Though many up north do not recognize those of us whose families have always officially been labelled “colored” (as my birth certificate reads), yet called “mulatto families” informally, the resentment remains, and so does the pain.  Brown parties were real, but so were efforts to use our light skin for the good of our people.   Like my maternal grandfather, light enough to pass, but who kept his OB/GYN practice in SE when most DC doctors were avoiding the area, while other Black families, as my paternal grandfather did with his second family, left for white neighborhoods.  Both men fought in WWII and attended Howard University, yet both of their children, my parents, were rejected for being too light-skinned.  One parent railed against this rejection by both sides (particularly by the Puerto Rican commuity in DC), while the other parent went north and passed for white. Mostly.
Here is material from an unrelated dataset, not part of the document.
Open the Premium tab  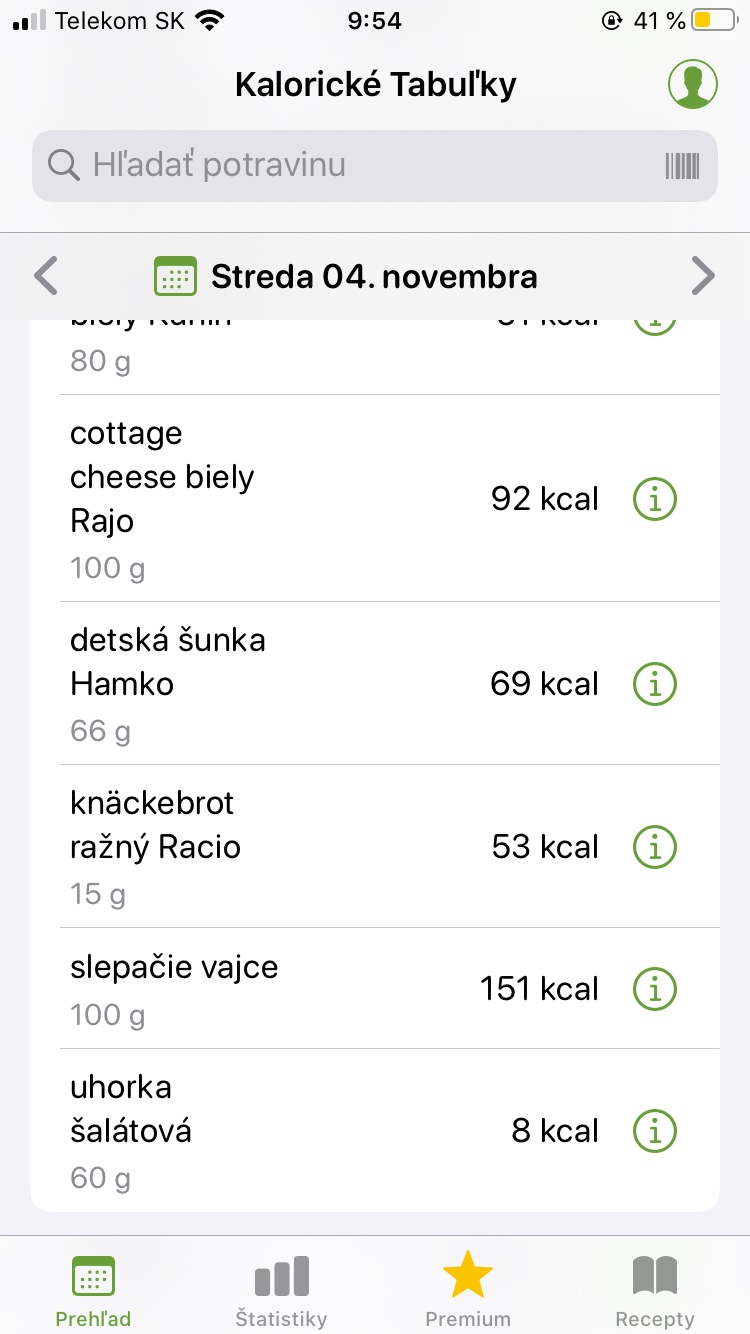point(468,1290)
The common good, or the general welfare, requires that we rise above our childhoods, rise above how we may have been treated, what we may have endured, missed, never had, and or had to do to survive to adulthood.  And being a true Adult requires that we commit, in my humble opinion, to making this world  more fully inclusive and safe for all of us.   To do that, we must continue to learn from our past, collectively and individually.  Earlier this week, I stumbled across something I wrote a while ago, that I am still working on striving to figure out how to use for the greater good:

This is an off-the-cuff post, as I need to get this off my chest in order to concentrate on the book  I am reviewing and the one I am writing, but this cuts into both like a hot rusty knife. The jagged edges left from the taunts of the kids in kindergarten and 1st grade of how I must be white because my mother is dating a White man, and my skin is so light, I look like a little wild indian.
Of dark-skinned girls saying how I had “that good hair” while not letting my play double dutch with them, and of feeling grateful to the one girl who “took up for me” in school for a short while.
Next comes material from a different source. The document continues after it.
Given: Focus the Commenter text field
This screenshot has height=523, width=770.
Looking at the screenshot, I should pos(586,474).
And for another short while there was my mother’s Jewish roommate Susanna, the 18 year old who took me everywhere, while my mother was out with her White boyfriend every weekend, and often weekdays as well. The one adult who never said “stop asking so many questions!” Yet the one adult who really showed the fear I lived with: a NY police officer pulled us over and she looked at me

-don’t say anything smart alecky, because this cop is going to think you are my daughter, so he is going to think I’m dating a Black guy.

A that moment, I knew. There really was no place for me in this world, and there never would be.
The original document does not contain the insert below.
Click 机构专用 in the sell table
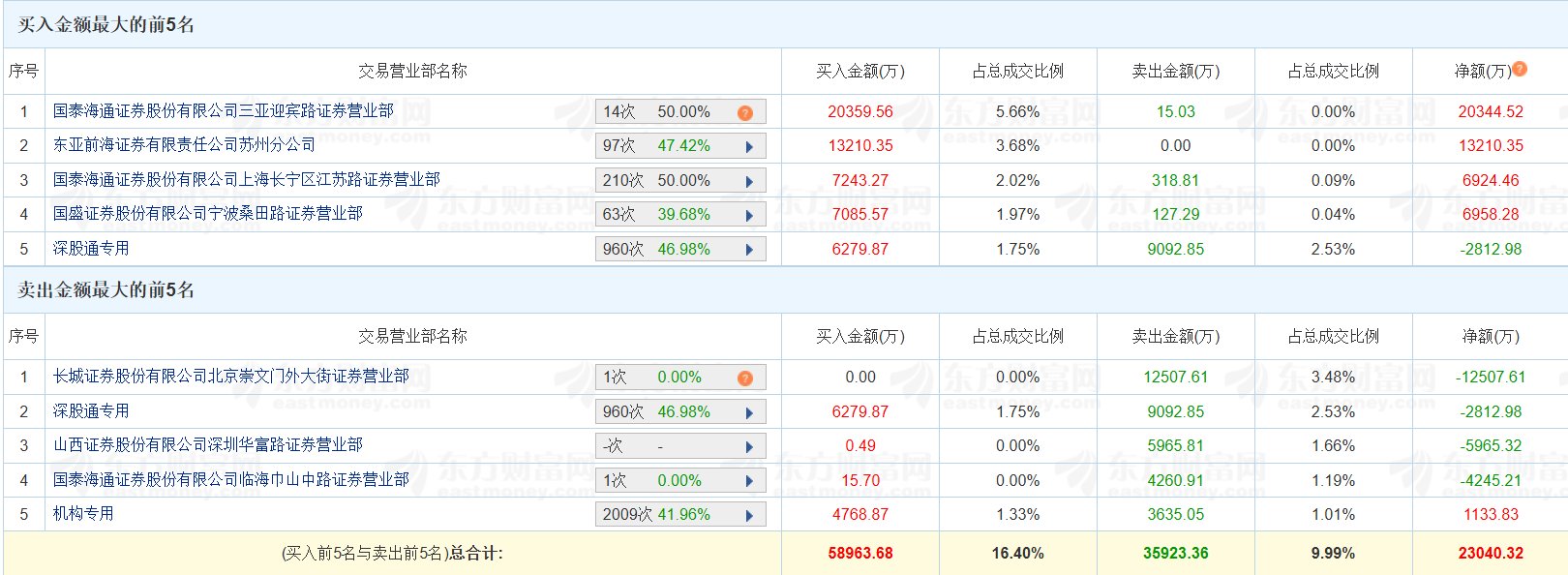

Through all of the moves to different projects and evictions, through sleeping in cars, begging to be let back into the school program I’d been in before … then even while staying in a professor’s apartment as she traveled to Africa, grateful to have a place to stay that week before my internship, I knew I had no place in this world. And I knew that it would always be that way: too light-skinned to be included by most of my fellow Black people, even within my own family (“you know your grandmother only tolerated your mother because she was so light-skinned” -thanks, Uncle…), but always reminded by the white folks, like my first day of school in VA, that I am a “nigger,” and nothing will change that constant outsider-ness. Not even fleeing to another …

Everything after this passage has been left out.